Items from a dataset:
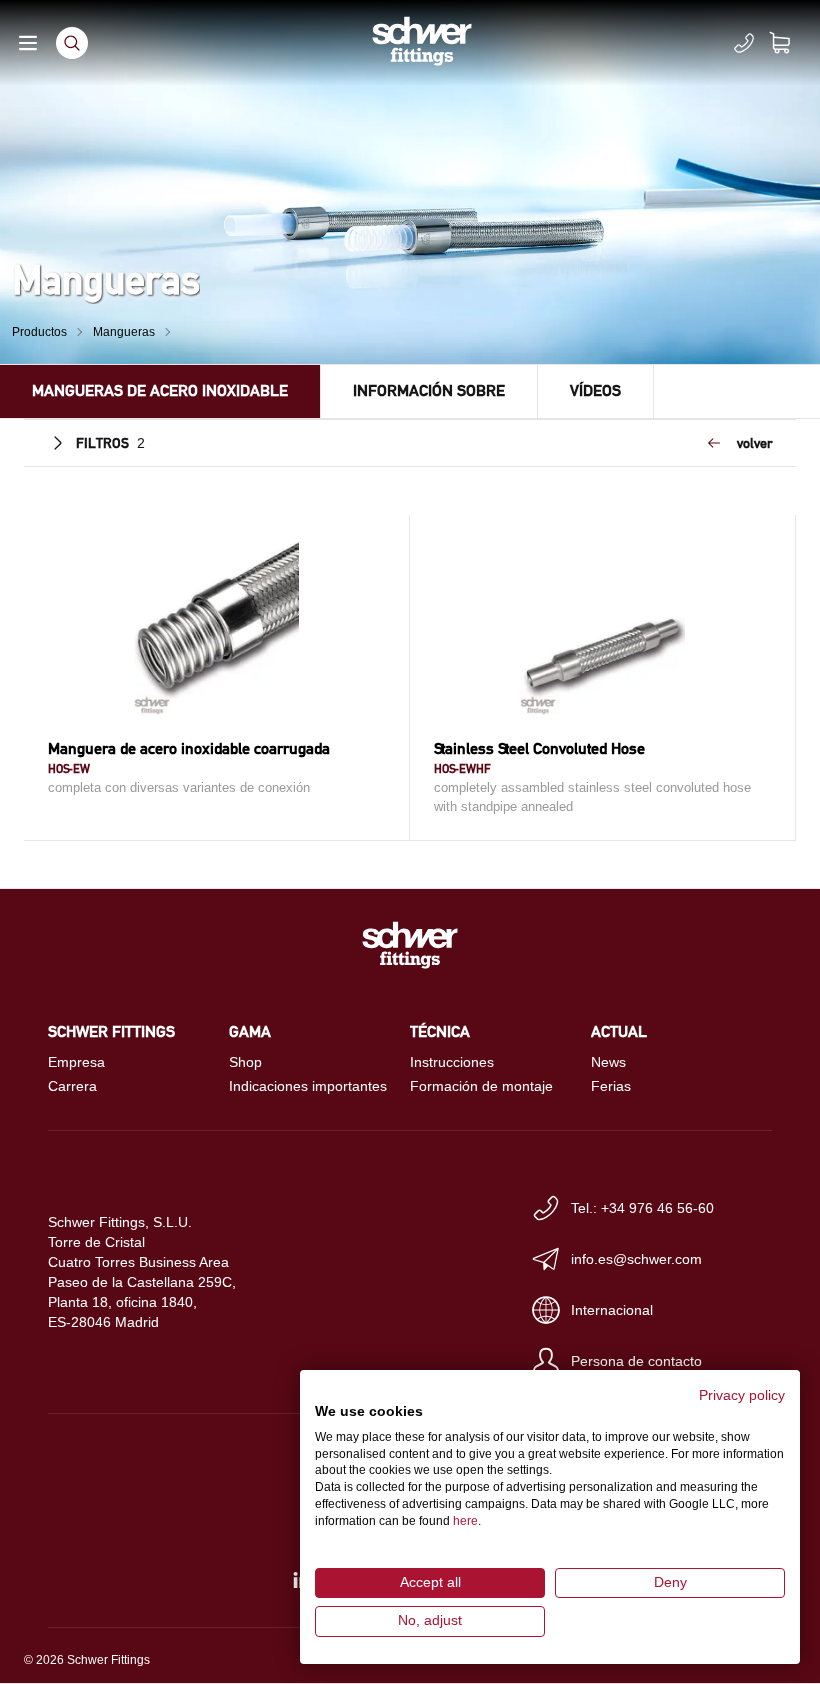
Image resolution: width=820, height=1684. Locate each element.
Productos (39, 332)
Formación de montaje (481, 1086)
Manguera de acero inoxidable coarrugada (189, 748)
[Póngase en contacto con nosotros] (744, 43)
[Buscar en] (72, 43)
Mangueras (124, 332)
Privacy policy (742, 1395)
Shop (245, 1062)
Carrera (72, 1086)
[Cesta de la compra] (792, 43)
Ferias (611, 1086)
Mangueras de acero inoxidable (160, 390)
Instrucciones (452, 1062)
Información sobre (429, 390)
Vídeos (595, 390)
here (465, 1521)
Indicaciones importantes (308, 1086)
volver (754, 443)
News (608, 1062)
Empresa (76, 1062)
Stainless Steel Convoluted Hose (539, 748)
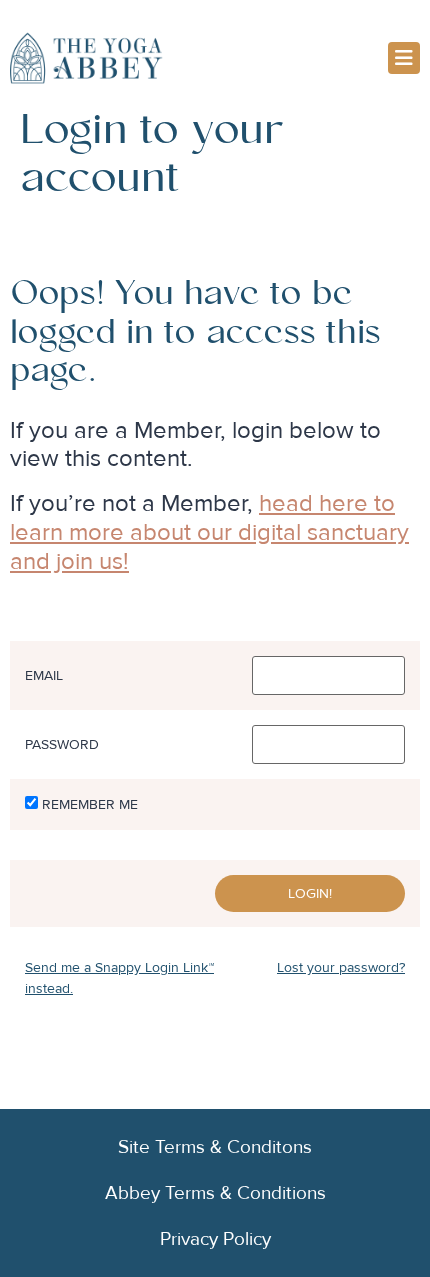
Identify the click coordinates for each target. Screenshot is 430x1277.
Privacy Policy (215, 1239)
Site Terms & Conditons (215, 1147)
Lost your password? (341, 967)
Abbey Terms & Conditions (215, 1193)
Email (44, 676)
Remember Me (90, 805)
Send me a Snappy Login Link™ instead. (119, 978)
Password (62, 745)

**WHAT IS REQUIRED**:
Exercise for the records above: copy only the lines from the one with "[Buscar en] (72, 43)" to the one with "Identify the click", both ends kept, and drop the pictures.

**RESPONSE TO THE EXERCISE**:
[Buscar en] (72, 43)
Mangueras (124, 332)
Privacy policy (742, 1395)
Shop (245, 1062)
Carrera (72, 1086)
[Cesta de la compra] (792, 43)
Ferias (611, 1086)
Mangueras de acero inoxidable (160, 390)
Instrucciones (452, 1062)
Información sobre (429, 390)
Vídeos (595, 390)
here (465, 1521)
Indicaciones importantes (308, 1086)
volver (754, 443)
News (608, 1062)
Empresa (76, 1062)
Stainless Steel Convoluted Hose (539, 748)
Identify the click coordinates for each target. Screenshot is 430x1277.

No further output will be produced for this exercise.